INPUT RECORDS -
◇ ◇ ◇ ◇

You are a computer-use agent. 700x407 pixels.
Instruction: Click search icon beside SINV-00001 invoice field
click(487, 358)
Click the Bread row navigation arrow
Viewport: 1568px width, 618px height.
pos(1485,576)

◇ ◇ ◇ ◇

PROBLEM - Reproduce every record, making sure each one stays exactly the same.

ANSWER TO THIS EXERCISE -
You are a computer-use agent. 700x407 pixels.
Instruction: Click search icon beside SINV-00001 invoice field
click(487, 358)
Click the Bread row navigation arrow
Viewport: 1568px width, 618px height.
pos(1485,576)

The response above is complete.